Принужденные отступить, революционные силы готовятся к новой борьбе. Идет интенсивная подготовка к новой революции двумя путями. Первый путь – прежний, подпольный – организуются тайные союзы, советы, комитеты и пр., причем особое внимание уделяется армии, оказавшейся в большинстве случаев в 1905–1906 годах послушным оружием в руках правительства, и в то же время подпольная литература сеет зерна социальных идей в широких массах. Второй путь – новый, открытый – с трибуны Государственной думы, с которой депутаты, по их собственному, неоднократно повторяемому выражению, «через стены аудитории вещали всей России».

В то время как подпольная пропаганда направляла свои усилия на армию и флот, открытая пропаганда Таврического дворца[4] воспитывала народные массы, неустанно подрывая авторитет правительства, серьезно уже поколебленный волнениями 1905–1906 годов. Необходим был могучий талант Столыпина{5}, чтобы богатырскими усилиями поддерживать колеблемое со всех сторон здание и подводить под него новый фундамент, постепенно меняя форму правления{6}.

Девизом этого одного из величайших, по моему мнению, государственных людей было «на легком тормозе вперед». И действительно, будь он жив, быть может, Россия представила бы счастливое исключение в истории культуры народов и перешла бы к новой форме правления без тех ужасных потрясений, которые являются неизбежными спутниками всех революций, возникающих снизу.

Но Столыпина не стало{7}. Преемники его, не столь дальновидные и талантливые, не в состоянии были противостоять реакции правительственных сфер и некоторых слоев общества, наступившей после 1905–1906 годов, и тем способствовали усилению народного неудовольствия, рас ширению в народных массах оппозиции, а главным образом, твердой организации нелегальных подпольных сообществ, выковываемой молотом правительственного гнета.

От свобод, возвещенных манифестом 17 октября 1905 го да, не осталось почти ничего{8}. Из Государственной думы всячески старались сделать чисто совещательный орган.

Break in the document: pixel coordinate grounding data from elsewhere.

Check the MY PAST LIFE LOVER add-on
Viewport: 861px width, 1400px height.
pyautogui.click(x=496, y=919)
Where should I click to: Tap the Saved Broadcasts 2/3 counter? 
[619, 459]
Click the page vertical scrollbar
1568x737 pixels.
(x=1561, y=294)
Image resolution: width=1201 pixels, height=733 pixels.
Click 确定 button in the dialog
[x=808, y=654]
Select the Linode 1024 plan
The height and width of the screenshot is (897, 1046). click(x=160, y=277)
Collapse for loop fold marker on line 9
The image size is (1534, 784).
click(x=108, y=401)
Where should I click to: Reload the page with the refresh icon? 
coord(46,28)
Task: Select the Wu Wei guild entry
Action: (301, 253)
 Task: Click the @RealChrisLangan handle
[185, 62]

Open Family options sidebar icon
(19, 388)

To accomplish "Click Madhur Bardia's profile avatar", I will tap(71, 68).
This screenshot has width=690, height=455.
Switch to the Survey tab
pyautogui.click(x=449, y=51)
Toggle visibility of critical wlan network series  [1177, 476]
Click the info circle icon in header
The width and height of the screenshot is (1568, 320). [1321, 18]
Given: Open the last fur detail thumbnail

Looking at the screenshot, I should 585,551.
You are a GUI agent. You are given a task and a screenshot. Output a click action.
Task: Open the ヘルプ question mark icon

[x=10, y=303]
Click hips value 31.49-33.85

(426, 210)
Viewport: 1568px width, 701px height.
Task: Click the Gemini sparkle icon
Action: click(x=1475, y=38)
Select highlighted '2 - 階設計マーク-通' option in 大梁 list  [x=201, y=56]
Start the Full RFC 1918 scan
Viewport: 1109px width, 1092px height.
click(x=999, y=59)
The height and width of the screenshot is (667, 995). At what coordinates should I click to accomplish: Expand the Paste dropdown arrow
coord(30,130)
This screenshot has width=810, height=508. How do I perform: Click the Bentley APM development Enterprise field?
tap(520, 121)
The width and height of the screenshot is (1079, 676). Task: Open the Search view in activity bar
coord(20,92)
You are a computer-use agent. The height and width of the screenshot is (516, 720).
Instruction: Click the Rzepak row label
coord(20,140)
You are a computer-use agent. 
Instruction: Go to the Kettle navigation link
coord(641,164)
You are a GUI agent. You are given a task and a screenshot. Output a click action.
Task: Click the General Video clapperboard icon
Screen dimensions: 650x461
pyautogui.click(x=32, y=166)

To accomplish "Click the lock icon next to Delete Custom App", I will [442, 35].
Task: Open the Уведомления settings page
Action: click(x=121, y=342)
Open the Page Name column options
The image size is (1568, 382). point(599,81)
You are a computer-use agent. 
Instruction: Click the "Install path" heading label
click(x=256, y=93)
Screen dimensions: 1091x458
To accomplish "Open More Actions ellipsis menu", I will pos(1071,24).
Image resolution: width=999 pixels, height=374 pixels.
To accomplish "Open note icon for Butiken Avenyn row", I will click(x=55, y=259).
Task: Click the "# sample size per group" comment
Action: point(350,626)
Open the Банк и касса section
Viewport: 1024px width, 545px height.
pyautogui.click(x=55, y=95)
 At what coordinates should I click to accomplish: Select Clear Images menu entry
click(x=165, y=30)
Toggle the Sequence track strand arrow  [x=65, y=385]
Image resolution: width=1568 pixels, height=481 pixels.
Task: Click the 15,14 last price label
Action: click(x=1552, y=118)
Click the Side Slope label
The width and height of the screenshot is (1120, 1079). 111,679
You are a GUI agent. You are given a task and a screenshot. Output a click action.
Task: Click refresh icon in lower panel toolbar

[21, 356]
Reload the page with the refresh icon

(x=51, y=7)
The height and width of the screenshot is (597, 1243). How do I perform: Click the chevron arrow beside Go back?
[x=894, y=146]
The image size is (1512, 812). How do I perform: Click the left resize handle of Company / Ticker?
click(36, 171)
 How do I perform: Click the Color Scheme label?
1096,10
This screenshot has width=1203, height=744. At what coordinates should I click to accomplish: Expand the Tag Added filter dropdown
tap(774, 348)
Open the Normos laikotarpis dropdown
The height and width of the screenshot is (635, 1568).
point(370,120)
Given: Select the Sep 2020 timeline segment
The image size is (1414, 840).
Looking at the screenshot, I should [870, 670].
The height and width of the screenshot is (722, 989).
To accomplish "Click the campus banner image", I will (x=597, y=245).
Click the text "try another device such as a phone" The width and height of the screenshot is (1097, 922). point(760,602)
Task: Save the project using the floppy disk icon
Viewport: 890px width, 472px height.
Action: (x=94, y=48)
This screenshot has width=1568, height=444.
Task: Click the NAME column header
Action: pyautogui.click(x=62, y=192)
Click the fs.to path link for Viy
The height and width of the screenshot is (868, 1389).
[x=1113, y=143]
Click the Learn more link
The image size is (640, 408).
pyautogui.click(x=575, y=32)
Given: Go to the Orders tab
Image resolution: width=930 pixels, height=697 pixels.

Это окончательно заставило всех извериться в искренности правительства и сильно уронило престиж монарха; царское слово утратило свое значение незыблемости; ко всему этому присоединился целый ряд эпизодов из интимной жизни высших сановников государства, жизни двора и, наконец, интимной жизни самого монарха, эпизодов, сильно преувеличиваемых и даже искажаемых агентами революции{9}.

Но это, конечно, все лишь поводы к возникновению пожара, а не причины его. Не будь этих эпизодов и лиц, в них фигурировавших, явились бы такими же статистами другие лица и в других эпизодах, но революция все равно была неизбежна, и коль скоро она не производилась постепенно сверху, как предполагал Столыпин, она неминуемо должна была вырваться наружу разом снизу, как оно и случилось на деле, когда напряжение революционных сил превысило правительственный гнет.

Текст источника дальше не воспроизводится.